Ketika Ar-Razi melewati ayat-ayat yang berbicara tentang alam. Secara sepontan ia mengetengahkan temuan-temuannya tentang teori ilmiah. Hampir semua ayat yang berbicara tentang ayat kauniyah berhasil ia eksplorasi dengan gamblang dan jelas. “Ulah” Ar-Razi inilah yang kemudian mengilhami beberapa pengkaji Al-Qur’an kontemporer tentang konsep tafsir ilmi atau i’jâz ilmi.

Sebagai seorang pemikir berdarah Asy’arian, Ar-Razi dalam tafsirnya juga banyak berbicara tentang pergulatan pemikiran yang berkembang pada masa itu. Kebiasaan Ar-Razi adalah mengetengahkan opini yang berseberangan dengan madzhab yang diimaninya. Kemudian “membantai” opini tersebut dengan logika filsafat ketuhanan dan ilmu kalam Asy’arian. Di antara kelompok yang menjadi bulan-bulanan Ar-Razi adalah Muktazilah, Karramiyah, Syi’ah, Qadariyah, Jabariyah, Murji’ah dan masih banyak lagi.

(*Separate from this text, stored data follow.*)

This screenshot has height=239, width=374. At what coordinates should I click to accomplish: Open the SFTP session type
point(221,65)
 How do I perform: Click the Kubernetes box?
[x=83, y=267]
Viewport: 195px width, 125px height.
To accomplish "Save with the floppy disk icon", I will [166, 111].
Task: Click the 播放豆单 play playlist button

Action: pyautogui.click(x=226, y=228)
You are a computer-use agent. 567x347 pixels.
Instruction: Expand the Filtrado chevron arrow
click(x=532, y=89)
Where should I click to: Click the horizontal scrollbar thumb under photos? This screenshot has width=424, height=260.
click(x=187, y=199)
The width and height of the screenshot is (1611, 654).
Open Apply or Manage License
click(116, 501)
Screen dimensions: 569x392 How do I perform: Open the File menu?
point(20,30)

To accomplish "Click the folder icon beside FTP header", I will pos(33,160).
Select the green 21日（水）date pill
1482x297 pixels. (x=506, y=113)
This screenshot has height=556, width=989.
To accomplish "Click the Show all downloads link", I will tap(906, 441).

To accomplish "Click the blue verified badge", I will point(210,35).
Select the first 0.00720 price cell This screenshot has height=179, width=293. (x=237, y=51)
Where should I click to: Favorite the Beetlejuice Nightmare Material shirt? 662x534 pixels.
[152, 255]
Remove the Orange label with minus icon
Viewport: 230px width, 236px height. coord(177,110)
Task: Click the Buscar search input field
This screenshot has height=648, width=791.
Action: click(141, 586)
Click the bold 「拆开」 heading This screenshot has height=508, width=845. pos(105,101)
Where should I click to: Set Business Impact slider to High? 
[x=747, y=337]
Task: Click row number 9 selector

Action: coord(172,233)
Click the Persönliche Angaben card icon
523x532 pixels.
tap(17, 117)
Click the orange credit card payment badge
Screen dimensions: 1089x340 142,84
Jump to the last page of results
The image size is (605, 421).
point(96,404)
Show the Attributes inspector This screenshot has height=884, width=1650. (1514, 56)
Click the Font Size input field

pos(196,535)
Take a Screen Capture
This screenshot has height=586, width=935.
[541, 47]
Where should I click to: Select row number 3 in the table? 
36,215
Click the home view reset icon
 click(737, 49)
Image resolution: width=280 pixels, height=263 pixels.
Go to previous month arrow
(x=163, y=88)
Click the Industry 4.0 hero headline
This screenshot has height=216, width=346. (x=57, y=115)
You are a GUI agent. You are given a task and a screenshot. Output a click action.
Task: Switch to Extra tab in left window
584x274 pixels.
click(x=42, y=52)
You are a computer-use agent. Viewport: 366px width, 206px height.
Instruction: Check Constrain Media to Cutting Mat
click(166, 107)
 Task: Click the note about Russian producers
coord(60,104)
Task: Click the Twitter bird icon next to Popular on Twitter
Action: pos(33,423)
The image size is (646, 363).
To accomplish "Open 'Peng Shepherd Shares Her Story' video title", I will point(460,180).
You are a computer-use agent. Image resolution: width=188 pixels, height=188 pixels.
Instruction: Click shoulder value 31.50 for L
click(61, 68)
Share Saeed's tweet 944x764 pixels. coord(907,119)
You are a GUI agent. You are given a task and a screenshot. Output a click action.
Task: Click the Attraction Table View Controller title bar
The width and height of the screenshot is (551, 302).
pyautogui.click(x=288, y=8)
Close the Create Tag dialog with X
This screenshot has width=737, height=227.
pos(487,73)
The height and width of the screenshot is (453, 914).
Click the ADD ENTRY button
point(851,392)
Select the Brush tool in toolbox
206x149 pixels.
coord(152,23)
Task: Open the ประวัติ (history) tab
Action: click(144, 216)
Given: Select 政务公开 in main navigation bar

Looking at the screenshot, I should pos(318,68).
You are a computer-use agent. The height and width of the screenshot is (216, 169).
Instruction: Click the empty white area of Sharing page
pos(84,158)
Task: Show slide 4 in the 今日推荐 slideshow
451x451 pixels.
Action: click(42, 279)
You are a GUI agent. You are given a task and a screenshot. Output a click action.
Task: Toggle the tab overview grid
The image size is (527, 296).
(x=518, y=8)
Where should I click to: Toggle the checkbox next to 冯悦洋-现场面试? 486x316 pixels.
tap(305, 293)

Kemampuannya dalam menyusun logika pikir dalam bentuk premis mayor dan minor menjadikan argumentasinya mudah dicerna dan diterima. Sehingga dalam banyak kesempatan Ar-Razi selalu menang atas lawan-lawannya. Bahkan, karena kemenangannya itulah Ar-Razi mendapat kecaman dan ancaman luar biasa dari kelompok Karramiyah. Alkisah, kelompok inilah yang menjadi penyebab wafatnya. Ia meninggal sebab sebuah gelas berisi racun mematikan. Sungguh pertempuran yang sadis dan menyedihkan!

Kendati demikian kuat sisi intelektual dan filsafatnya, Ar-Razi memiliki karakteristik yang hampir mirip dengan Al-Ghazali. Dalam akhir hayatnya, Ar-Razi banyak mendalami ilmu-ilmu hikmah dan sufistik. Walaupun tidak sempat terbukukan secara sempurna, kehidupan sufistik Ar-Razi dapat dilihat dari puisi dan prosa serta syair yang sempat ia tulis menjelang detik-detik akhir hayatnya. Sebuah tulisan yang dikenal dengan sebutan “nûniyah” adalah kumpulan syair Ar-Razi yang berisi tentang penyerahan diri dan pengakuan atas kebesaran dan keagungan Tuhan.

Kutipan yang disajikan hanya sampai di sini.